Introduction to Signals
- Signals
- A signal is a small message that notifies a process that an event of some type occurred. Signals are often sent by the kernel, but they can be sent from other processes as well.
- A signal handler is a function that executes in response to the arrival and consumption of a signal.
- You're already familiar with some signals, even if you've not referred to them by that name before:
- You haven't really programmed in C before unless you've dereferenced a NULL pointer. When that happens, the kernel delivers a signal of type SIGSEGV, informally known as a segmentation fault (or a SEGmentation Violation, or SIGSEGV for short). Unless you install a custom signal handler to manage the signal differently, a SIGSEGV terminates the program and generates a core dump.
- Whenever a process commits an integer-divide-by-zero (and, in some cases, a floating-point divide by zero), the kernel hollers and issues a SIGFPE signal to the offending process. (By default, the program terminates with a message of the SIGFPE and a core dump is produced).
- When you type ctrl-c, the kernel issues a SIGINT signal to the foreground process (and by default, the program is terminated).
- When you type ctrl-z, the kernel issues a SIGTSTP signal to the foreground process (and by default, the process is suspended until a subsequent SIGCONT signal instructs it to resume).
- Whenever a child process exits (either normally or abnormally), the kernel potentially delivers a SIGCHLD signal to the parent process.
By default, the signal is ignored (and in fact, by default the kernel doesn't even deliver it unless the parent process registers an interest in receiving them).

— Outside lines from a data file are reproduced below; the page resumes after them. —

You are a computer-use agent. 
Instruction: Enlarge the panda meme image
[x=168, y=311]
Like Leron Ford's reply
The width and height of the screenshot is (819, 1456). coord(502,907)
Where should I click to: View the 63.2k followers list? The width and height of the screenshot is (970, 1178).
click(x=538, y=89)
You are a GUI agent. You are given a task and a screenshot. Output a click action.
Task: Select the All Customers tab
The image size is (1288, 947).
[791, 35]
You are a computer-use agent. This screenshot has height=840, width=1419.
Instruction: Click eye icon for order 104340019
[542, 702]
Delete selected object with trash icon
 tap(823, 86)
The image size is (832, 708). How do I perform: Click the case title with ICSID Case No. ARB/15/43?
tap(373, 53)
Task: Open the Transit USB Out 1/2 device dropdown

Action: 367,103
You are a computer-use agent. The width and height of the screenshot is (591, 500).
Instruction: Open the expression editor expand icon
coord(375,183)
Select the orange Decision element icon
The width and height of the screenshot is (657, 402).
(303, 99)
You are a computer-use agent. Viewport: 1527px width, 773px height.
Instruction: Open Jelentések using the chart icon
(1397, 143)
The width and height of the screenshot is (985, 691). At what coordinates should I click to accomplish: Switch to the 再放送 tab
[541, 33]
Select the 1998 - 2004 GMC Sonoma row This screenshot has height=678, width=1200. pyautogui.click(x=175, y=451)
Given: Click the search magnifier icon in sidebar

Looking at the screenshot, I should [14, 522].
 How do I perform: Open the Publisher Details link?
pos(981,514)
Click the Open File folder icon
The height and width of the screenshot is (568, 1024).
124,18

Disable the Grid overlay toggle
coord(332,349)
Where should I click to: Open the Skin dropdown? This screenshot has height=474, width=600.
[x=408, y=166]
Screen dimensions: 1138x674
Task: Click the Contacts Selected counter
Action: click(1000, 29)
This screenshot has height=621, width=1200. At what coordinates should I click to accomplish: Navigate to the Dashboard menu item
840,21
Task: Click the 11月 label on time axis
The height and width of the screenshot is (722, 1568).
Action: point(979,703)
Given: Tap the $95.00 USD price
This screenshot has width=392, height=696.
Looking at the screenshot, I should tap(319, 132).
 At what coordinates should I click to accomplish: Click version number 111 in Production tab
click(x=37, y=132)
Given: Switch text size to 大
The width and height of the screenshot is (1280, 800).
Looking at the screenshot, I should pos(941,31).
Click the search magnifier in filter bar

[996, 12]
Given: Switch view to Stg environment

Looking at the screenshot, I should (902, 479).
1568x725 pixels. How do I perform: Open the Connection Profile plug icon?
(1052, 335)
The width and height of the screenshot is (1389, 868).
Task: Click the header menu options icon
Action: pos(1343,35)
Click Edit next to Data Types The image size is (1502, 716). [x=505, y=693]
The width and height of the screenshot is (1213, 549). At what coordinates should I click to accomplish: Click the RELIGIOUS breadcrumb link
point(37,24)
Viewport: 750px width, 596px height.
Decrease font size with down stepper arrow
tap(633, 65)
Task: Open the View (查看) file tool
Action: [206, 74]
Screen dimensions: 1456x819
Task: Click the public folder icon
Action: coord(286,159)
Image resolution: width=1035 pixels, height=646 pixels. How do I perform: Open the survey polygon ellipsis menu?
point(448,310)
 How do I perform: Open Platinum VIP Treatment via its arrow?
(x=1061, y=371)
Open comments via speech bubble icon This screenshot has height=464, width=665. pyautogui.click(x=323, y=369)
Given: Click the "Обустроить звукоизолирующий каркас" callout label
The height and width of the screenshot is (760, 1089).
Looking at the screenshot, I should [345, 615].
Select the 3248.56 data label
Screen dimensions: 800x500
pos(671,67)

This particular signal type is instrumental to allowing forked child processes to run in the background while the parent process moves on to do its own work without blocking on a waitpid call. The parent process, however, is not relieved of its obligation to reap child process zombies, so the parent process will typically register code to be invoked whenever a child process terminates. Doing so prompts the kernel to begin issuing SIGCHLD signals so that the registered SIGCHLD handler can reap the zombies via waitpid.